In September the underwriters’ first argument was that that the outcome of the bond insurer suit “could — indeed, almost surely will — affect the assets and liabilities of the estates being administered by the court under [the Puerto Rico Oversight, Management, and Economic Stability Act].” The underwriters say that the insurers filed claims against Puerto Rico issuers for 15 of the 16 bonds that are subject to the suit. “Because the bond insurers are not entitled to a double recovery, any favorable judgment in this action would directly affect the liabilities of, and potential distributions from, the debtors’ estates in the Title III cases.”

The underwriters also said, “this action is related to the Title III cases because at least one defendant here has asserted claims against the debtors’ estates for indemnification under the relevant underwriter agreements.”

Second, they argued that “where, as here, a complaint turns on a question of federal law, and where there is a substantial federal interest in the resolution of that question,” there is “original federal jurisdiction” according to U.S. law.

The underwriters argued that to prevail the insurers must show that the “issuers’ offering documents were false, and that the defendants failed to meet their due diligence obligations under the federal securities laws in underwriting the bonds.”

In their response, MBIA and National rejected the underwriters’ arguments and said that even if the judge found the case “related to” the Title III proceedings, the court should equitably remand or permissively abstain from the case. Law firms Selendy & Gay and Vicente & Cuebas are representing the bond insurers.

“National’s claims are not ‘related to’ the Title III proceedings,” the bond insurers said in their motion to remand. “Governing precedent requires a state or local claim to impact administration of a bankruptcy estate for ‘related to’ jurisdiction. Even in the unlikely event this case were to proceed quickly enough for National to recover on its local claims before approval of the [debt] confirmation plan, defendants would then be subrogated to National’s Title III claims against the debtors, and such substitution of parties cannot create ‘related to’ jurisdiction.”

The insurers also said that “the civil law origins of the doctrines, the fact that the code, case law, treatises, and other relevant materials will be in Spanish; and plaintiff’s choice of forum all point to remand.”

The “defendants seek to invoke the very narrow exception for non-federal cases where federal issues are necessarily raised, actually disputed, substantial, and capable of resolution in federal court without upsetting the federal-local balance,” the insurers said. “That exception does not apply here.”

“Defendants are plainly forum-shopping,” the insurers said.

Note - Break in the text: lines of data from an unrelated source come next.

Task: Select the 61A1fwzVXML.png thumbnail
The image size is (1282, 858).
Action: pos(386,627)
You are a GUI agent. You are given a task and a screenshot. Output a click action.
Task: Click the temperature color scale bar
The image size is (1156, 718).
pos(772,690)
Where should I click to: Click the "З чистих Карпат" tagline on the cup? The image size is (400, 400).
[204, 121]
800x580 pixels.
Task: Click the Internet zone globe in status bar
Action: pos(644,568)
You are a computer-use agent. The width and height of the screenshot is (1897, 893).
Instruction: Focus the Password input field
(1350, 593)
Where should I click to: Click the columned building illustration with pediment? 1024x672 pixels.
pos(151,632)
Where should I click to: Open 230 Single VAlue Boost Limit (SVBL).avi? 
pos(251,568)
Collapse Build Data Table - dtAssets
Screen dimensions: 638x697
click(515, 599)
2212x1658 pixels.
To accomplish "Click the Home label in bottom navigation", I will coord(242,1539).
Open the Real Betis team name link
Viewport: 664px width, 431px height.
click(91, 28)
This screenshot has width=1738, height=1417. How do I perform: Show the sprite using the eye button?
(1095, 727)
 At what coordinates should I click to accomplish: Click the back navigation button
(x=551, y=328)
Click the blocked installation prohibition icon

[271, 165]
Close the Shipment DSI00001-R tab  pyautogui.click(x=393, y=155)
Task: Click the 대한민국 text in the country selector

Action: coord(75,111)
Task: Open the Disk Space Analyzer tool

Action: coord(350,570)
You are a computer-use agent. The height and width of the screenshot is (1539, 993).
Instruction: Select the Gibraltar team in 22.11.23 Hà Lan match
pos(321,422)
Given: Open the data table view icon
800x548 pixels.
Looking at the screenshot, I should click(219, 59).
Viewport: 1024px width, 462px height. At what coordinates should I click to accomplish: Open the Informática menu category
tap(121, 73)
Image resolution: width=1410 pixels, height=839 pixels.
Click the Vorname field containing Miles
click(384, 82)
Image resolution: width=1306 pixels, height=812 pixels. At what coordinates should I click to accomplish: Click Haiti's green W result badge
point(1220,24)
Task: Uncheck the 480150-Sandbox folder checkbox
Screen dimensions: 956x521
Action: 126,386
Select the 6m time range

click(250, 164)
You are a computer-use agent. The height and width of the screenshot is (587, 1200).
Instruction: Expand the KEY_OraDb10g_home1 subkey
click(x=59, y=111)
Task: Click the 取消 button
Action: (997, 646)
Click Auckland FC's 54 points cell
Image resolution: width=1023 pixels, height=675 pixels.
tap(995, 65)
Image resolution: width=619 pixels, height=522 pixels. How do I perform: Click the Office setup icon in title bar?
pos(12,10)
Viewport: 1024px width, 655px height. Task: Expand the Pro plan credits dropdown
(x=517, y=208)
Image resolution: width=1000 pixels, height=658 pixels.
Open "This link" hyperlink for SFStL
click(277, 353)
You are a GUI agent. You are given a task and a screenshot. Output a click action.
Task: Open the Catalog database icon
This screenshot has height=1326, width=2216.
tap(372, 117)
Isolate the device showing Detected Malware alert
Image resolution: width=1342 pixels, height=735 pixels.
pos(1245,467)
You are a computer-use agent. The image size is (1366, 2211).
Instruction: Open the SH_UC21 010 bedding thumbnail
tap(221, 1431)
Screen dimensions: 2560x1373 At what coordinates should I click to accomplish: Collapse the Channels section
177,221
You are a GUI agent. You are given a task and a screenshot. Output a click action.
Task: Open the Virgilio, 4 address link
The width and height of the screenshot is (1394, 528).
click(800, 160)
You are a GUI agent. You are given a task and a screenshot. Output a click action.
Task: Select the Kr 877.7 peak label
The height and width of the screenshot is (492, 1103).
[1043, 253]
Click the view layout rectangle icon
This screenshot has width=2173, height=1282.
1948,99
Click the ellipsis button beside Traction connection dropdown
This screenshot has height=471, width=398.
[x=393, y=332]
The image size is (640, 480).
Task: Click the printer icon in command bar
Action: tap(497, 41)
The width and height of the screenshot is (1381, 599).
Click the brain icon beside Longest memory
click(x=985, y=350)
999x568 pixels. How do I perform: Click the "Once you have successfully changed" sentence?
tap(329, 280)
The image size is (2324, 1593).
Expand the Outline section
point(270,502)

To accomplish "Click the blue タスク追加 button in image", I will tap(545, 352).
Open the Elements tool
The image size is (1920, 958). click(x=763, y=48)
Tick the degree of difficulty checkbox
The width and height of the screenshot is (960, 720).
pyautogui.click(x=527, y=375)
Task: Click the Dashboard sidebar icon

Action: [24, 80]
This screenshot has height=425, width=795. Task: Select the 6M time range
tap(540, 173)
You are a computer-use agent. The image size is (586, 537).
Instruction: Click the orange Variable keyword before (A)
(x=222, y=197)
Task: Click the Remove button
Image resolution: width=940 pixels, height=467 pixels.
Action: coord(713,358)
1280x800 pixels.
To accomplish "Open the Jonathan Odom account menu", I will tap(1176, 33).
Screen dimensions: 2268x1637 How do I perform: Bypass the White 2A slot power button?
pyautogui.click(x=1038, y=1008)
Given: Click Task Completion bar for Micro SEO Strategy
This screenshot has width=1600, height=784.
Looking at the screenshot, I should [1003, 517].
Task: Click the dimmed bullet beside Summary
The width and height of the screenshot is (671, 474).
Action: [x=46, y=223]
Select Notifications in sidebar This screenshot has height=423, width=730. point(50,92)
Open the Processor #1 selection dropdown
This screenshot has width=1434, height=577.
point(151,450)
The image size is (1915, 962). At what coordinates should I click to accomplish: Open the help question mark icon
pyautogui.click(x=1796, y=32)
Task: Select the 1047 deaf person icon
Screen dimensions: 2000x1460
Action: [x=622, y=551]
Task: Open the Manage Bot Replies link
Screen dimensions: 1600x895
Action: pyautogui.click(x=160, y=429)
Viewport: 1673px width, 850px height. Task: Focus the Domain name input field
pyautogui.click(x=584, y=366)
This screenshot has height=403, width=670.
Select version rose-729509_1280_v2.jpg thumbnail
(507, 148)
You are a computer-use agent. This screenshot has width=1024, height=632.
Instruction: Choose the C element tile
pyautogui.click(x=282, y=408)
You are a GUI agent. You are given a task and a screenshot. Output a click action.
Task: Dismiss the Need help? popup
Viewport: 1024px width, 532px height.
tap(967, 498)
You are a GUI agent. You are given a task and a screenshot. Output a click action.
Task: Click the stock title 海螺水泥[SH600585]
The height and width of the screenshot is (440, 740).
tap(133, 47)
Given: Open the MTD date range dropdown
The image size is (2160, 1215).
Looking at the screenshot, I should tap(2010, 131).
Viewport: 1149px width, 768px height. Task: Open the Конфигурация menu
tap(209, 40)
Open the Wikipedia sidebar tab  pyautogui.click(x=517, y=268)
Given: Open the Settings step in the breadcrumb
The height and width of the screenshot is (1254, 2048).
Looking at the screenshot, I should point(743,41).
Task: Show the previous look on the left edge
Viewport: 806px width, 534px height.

In an email MBIA Inc. General Counsel Jonathan Harris told The Bond Buyer that his firm’s suit is a potential benefit for Puerto Rico.

“Credibility and transparency are essential for Puerto Rico to fully recover from its financial crisis. For Puerto Rico to successfully regain access to the capital markets, investors need to have confidence that the banks underwriting Puerto Rico debt will properly carry out their gatekeeper functions. Our litigation is seeking such accountability from the banks.”